Exercise instructions:
Identify each row below that contains the string "entry" and copy it in full. Case counts.

Material:
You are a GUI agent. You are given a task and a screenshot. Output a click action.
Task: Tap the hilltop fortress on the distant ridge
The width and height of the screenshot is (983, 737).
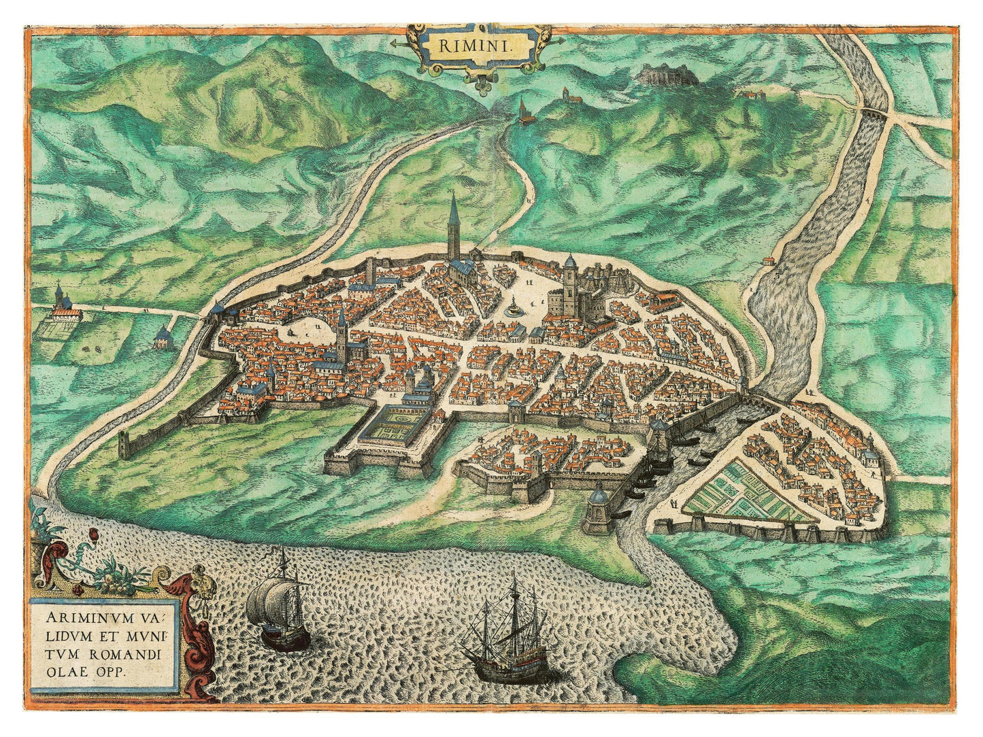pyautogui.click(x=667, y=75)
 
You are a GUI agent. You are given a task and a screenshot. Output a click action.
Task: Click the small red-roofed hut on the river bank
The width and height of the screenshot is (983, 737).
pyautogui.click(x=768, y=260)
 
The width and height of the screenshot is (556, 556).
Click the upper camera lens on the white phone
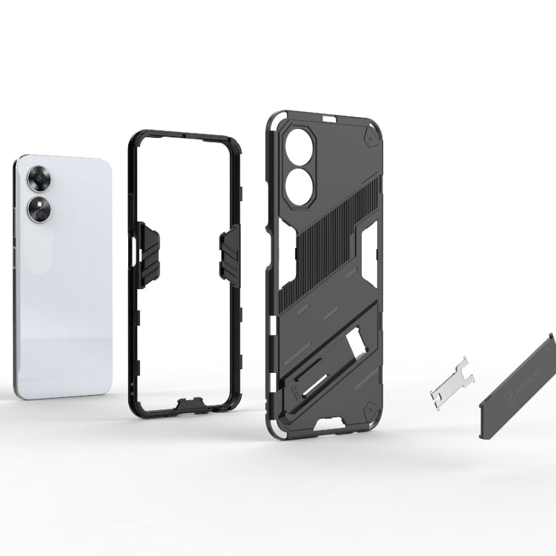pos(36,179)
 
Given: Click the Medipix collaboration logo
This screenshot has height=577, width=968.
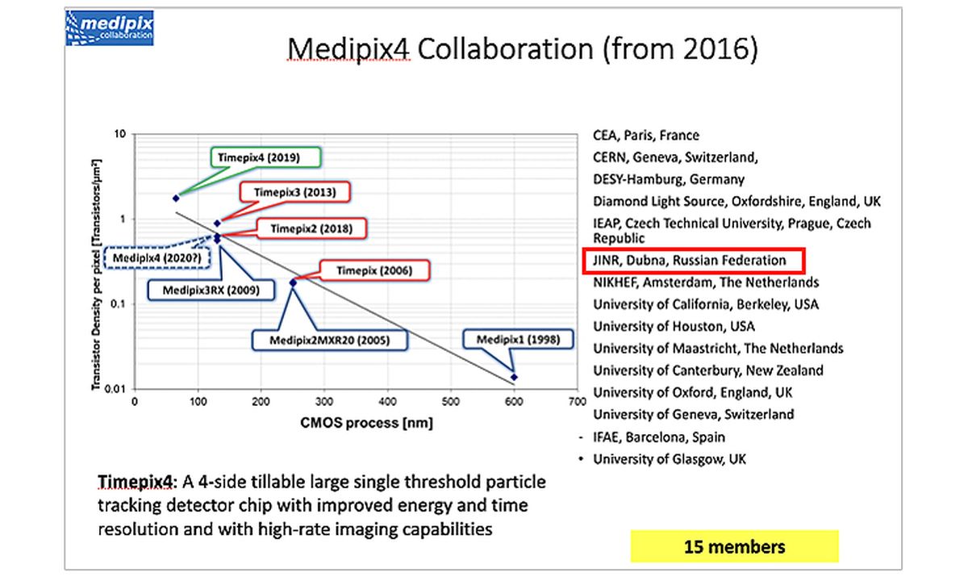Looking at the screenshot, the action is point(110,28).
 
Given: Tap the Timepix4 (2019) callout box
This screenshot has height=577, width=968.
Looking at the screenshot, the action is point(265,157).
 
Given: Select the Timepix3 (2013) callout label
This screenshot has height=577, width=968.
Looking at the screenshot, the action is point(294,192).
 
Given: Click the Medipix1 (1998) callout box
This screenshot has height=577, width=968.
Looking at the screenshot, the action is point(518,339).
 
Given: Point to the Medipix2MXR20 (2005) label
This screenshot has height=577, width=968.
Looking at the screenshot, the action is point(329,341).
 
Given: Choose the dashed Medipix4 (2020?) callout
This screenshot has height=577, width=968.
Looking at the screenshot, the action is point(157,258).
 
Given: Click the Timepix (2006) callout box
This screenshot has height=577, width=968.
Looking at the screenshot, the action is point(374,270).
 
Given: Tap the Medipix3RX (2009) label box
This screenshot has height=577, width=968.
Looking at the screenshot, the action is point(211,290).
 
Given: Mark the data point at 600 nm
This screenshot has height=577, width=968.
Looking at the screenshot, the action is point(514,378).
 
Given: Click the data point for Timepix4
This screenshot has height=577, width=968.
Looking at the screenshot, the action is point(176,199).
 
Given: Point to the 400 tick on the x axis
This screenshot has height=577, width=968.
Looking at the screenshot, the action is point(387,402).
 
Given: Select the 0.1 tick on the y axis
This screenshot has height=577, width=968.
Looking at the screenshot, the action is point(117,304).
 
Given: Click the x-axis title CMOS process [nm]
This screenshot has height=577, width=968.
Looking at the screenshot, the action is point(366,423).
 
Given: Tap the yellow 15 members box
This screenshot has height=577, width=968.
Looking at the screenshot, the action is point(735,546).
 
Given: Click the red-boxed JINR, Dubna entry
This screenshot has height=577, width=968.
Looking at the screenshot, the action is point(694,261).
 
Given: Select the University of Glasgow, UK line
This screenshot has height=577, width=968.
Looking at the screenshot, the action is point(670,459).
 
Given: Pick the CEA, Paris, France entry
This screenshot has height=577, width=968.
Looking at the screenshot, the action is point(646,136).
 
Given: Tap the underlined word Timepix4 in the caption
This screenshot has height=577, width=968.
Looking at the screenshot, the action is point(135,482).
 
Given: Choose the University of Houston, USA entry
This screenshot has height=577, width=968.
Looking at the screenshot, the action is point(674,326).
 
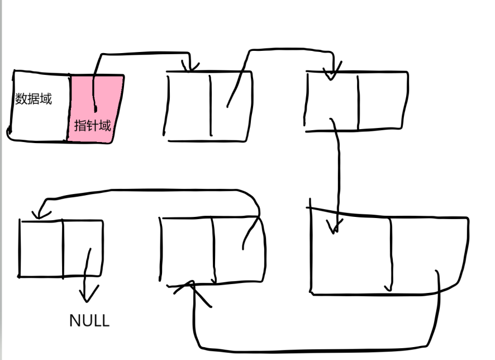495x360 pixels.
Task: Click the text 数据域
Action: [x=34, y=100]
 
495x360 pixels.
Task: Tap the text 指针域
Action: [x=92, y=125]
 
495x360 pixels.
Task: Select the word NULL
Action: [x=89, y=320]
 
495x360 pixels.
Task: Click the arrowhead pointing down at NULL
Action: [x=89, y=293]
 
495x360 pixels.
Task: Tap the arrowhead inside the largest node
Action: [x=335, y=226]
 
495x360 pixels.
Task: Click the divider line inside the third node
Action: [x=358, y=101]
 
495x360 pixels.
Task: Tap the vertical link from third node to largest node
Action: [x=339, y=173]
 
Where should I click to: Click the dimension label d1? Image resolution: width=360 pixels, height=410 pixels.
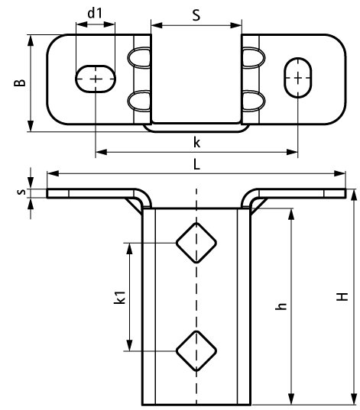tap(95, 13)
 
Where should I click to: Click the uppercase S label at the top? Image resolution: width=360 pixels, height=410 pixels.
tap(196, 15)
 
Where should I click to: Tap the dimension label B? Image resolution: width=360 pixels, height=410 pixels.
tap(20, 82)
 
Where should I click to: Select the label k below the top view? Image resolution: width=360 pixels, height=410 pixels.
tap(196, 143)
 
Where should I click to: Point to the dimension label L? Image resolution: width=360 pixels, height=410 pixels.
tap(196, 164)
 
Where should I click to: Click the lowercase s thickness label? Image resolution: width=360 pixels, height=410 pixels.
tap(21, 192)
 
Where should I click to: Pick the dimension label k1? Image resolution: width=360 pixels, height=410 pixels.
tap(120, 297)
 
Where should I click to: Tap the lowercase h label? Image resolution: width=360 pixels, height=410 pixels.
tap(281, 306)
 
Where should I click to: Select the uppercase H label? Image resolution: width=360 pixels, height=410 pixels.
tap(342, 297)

Final answer:
Given: Click the red-boxed JINR, Dubna entry
Given: Pick the CEA, Paris, France entry
Given: Choose the University of Houston, USA entry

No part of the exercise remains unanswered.